§ **Materials provided**
■ ■ ■ ■
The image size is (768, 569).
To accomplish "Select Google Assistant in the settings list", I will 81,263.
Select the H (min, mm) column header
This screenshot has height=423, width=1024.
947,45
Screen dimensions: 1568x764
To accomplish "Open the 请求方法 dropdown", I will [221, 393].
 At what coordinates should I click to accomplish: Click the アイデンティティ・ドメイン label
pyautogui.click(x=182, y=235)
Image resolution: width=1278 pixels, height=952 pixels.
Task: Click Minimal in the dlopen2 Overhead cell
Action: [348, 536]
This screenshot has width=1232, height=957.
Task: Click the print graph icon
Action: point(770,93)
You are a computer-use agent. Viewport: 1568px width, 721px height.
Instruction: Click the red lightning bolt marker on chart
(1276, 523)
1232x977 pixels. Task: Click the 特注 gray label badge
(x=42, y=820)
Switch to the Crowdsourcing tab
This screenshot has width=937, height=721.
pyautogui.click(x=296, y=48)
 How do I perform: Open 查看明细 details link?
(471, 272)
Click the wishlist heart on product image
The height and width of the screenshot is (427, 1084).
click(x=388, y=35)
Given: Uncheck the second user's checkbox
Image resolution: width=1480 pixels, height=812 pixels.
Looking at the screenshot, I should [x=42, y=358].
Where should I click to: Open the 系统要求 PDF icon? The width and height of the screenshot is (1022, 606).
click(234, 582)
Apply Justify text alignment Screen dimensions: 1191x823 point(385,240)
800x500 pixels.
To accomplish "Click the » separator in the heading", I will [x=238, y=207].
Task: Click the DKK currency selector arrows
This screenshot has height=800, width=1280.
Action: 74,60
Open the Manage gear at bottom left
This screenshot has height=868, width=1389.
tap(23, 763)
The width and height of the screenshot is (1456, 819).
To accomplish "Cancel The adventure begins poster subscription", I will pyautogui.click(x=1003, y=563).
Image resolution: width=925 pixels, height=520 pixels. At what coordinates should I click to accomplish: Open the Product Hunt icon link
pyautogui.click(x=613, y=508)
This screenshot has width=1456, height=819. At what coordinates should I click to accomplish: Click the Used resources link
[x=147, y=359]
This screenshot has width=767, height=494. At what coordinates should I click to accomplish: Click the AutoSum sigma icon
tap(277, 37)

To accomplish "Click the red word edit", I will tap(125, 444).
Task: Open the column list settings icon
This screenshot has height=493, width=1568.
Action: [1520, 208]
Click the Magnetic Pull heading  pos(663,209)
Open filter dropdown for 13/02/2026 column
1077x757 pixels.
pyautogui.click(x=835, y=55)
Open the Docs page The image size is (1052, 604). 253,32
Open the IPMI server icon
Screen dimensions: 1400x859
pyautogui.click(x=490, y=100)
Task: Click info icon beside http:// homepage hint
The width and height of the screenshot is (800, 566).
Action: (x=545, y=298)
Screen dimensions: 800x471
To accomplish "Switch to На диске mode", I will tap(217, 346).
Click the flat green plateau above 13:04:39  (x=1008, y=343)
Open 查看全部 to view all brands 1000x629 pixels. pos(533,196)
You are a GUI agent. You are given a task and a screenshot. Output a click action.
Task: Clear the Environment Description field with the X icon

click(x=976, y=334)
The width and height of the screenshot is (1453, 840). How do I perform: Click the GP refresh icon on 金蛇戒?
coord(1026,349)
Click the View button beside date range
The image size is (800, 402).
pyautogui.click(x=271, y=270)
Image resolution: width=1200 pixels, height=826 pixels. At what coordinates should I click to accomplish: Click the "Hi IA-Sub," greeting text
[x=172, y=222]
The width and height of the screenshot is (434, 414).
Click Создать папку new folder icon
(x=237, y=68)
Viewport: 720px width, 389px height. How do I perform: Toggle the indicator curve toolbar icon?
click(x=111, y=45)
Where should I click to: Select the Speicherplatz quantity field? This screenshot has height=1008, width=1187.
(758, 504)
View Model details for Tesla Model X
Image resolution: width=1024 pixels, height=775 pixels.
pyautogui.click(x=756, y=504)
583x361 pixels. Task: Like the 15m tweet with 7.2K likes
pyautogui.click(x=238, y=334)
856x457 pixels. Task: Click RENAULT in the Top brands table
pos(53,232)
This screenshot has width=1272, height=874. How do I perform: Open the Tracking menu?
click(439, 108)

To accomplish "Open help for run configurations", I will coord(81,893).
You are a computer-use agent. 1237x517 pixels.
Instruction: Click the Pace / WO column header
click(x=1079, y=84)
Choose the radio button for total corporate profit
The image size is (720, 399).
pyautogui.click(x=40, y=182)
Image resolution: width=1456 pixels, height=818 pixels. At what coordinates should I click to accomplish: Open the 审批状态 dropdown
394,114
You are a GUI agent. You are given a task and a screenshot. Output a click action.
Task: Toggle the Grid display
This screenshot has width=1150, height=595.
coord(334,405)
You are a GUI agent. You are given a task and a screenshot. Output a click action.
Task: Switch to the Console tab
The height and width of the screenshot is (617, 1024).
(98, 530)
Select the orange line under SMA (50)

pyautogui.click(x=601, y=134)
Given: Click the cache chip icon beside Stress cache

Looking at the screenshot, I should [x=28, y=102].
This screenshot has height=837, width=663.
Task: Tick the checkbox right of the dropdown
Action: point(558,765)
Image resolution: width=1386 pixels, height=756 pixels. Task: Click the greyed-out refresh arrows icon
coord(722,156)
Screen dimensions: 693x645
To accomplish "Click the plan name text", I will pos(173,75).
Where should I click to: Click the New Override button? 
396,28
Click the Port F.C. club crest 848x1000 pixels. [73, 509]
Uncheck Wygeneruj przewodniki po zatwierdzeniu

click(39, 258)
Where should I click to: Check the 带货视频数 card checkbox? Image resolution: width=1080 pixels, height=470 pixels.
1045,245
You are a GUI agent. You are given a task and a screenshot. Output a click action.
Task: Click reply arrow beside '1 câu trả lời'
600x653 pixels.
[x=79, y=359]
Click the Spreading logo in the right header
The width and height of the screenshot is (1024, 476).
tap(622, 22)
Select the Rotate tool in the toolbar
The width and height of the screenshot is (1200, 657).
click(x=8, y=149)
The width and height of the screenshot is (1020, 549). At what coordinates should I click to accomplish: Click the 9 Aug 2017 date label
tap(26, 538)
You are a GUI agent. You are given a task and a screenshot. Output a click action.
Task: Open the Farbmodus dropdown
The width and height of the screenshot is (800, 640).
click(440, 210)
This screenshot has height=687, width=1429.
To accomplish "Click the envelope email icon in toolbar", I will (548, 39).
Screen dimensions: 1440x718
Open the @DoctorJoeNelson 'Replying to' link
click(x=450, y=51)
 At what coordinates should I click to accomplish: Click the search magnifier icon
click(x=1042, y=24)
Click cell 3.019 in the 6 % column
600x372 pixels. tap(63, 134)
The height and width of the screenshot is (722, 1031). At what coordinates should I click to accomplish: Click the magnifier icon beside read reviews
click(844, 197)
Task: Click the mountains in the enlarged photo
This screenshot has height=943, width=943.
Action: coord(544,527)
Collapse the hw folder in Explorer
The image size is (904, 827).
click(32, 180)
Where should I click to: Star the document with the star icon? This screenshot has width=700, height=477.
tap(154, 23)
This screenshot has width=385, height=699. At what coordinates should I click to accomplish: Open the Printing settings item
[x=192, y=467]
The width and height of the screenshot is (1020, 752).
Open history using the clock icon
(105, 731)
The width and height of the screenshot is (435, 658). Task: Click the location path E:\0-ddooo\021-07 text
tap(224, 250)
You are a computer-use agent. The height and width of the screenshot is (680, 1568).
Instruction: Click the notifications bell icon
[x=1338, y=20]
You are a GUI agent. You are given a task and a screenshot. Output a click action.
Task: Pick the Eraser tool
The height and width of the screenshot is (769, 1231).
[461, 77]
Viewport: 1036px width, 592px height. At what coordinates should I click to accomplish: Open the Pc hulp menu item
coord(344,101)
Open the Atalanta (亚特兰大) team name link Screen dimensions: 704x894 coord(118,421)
■ ■ ■ ■
§ **Work required**
Each line from the one containing "Viewport: 1036px width, 592px" through the end of the material must be output exactly, and no other line.

§ **Response to the exercise**
Viewport: 1036px width, 592px height. At what coordinates should I click to accomplish: Open the Pc hulp menu item
coord(344,101)
Open the Atalanta (亚特兰大) team name link Screen dimensions: 704x894 coord(118,421)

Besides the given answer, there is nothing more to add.